### PASSAGE RETENU ###
Politiquement ensuite, elle affirme l’unité nécessaire pour permettre de défendre la taxe au niveau international, tant au G8 qu’au G20. La vocation de la lutte contre la spéculation, rétablir la « bonne finance » au détriment de la « mauvaise finance », ne peut être atteinte dans ses objectifs que si les pays européens affichent un front uni, de nature à convaincre de la pertinence de leur choix les autres grandes puissances financières mondiales, pour l’essentiel les Etats-Unis et le Japon, mais aussi les gouvernements responsables des grandes places financières asiatiques que sont Hong-Kong, Singapour et Taïpei, sans oublier la Chine et les autres grands émergents du groupe des BRICS (Brésil, Russie, Inde, Chine et Afrique du Sud).

Enfin, en pratique, il est préférable, comme pour toute mesure européenne de nature financière, qu’elle concerne la première place financière européenne, celle de Londres.

■ Dans une configuration également intéressante mais de deuxième choix, la taxe serait mise en place par les pays de la zone euro, à savoir dix-sept Etats membres sur vingt-sept.

Ce serait d’ailleurs cohérent sur le plan politique, économique et social : même si ce n’est pas prévu explicitement par le traité, les pays de la zone euro peuvent envisager de disposer, dans certaines matières, de leurs propres règles, pour renforcer la solidité de leurs activités financières.

■ Dans une configuration plus réduite et politiquement moins significative, après constat d’un échec à un niveau territorial plus élevé, la taxe sur les transactions financières pourrait être mise en place, dans le cadre d’une coopération renforcée, par un nombre plus réduit d’Etats membres, au moins neuf aux termes du traité, autour de l’essentiel des pays de la zone euro – notamment l’Allemagne, la France, l’Espagne et l’Italie.
### EXTRAIT DE DONNÉES ###
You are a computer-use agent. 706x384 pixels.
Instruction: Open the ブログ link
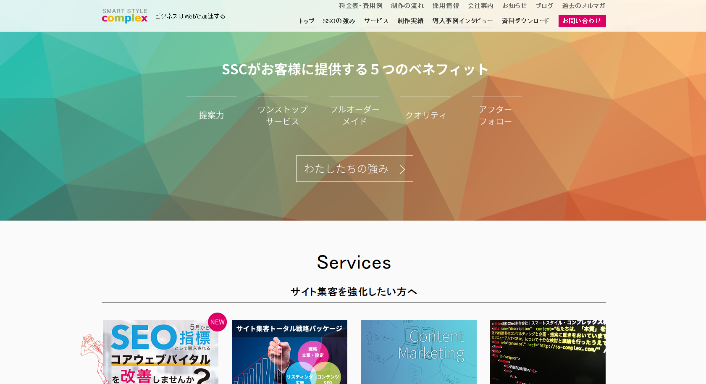click(x=544, y=6)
###
Pouvez-vous poursuivre le passage sur la taxe sur les transactions financières après sa dernière phrase ? La liste ne sert à rien ici.

Il convient cependant de souligner que cette procédure est extrêmement délicate à mettre en œuvre politiquement et juridiquement, au point que, depuis son introduction dans le droit européen, en 1997, elle n’a été employée qu’une fois, à propos de la détermination de la juridiction nationale compétente en matière matrimoniale, une deuxième mise en application étant en cours sur le sujet du brevet unitaire communautaire.

La rédaction de la proposition de résolution reprend cette gradation.

B. Un taux adapté

Dès l’origine, pour cette taxe sur les transactions financières, James Tobin recommandait un taux d’un niveau très faible, de l’ordre de 0,05 %. Les économistes situent communément le taux applicable à ce prélèvement sur une échelle de 0,01 % à 2 %. Cette fourchette est définie sur une base largement plus intuitive et pragmatique que théorique. Pour sa part, le rapport précité de la députée grecque au Parlement européen, Mme Anni Podimata, préconise une taxe de 0,01 % à 0,05 %.

■ L’enjeu essentiel consiste en effet à éviter deux écueils.

Le premier est de nature économique. Le niveau de la taxe ne doit pas constituer un obstacle à la totalité des transactions financières, ce qui conduirait à une réduction de la souplesse de l’économie, mais uniquement dissuader la réalisation de transactions spéculatives, dénuées d’utilité économique réelle.

Comme nous le verrons infra, l’essentiel de la cible est constitué par les transactions spéculatives de « mauvaise finance », notamment celles qui sont réalisées par les banques et autres établissements financiers pour compte propre, en utilisant ainsi leurs ressources monétaires à des fins autres que le financement de l’économie (investissement industriel, infrastructures et logement, notamment), auquel elles sont normalement destinées.

D’un autre côté, sur le plan budgétaire, comme le montre l’expérience de la Suède dans les années 1980, le taux de la taxe doit être placé à un niveau suffisant pour ne pas tarir la ressource. En 1985, le taux de la taxe sur les valeurs était de 0,5 % sur l’achat et sur la vente (soit un taux global de 1 %). Par la suite, le taux de la taxe a été doublé en 1986, mais il a fallu y renoncer pour un taux beaucoup plus faible, en 1989, de 0,002 %. Au final, les recettes ont été inférieures aux prévisions.

■ En définitive, à ce stade, sans le recul de l’expérience, plutôt que de fixer un taux définitif, il est préférable d’avancer, comme le fait la proposition de résolution, un taux de référence de 0,05 %, à charge ensuite pour le législateur, une fois la taxe créée, de l’adapter de manière pragmatique à la réalité du fonctionnement de la sphère financière.

Avec ce niveau de prélèvement, le produit de la taxe sur les transactions financières dégagerait une recette de l’ordre de 200 milliards d’euros pour l’Union européenne, dont plus de douze milliards pour la France.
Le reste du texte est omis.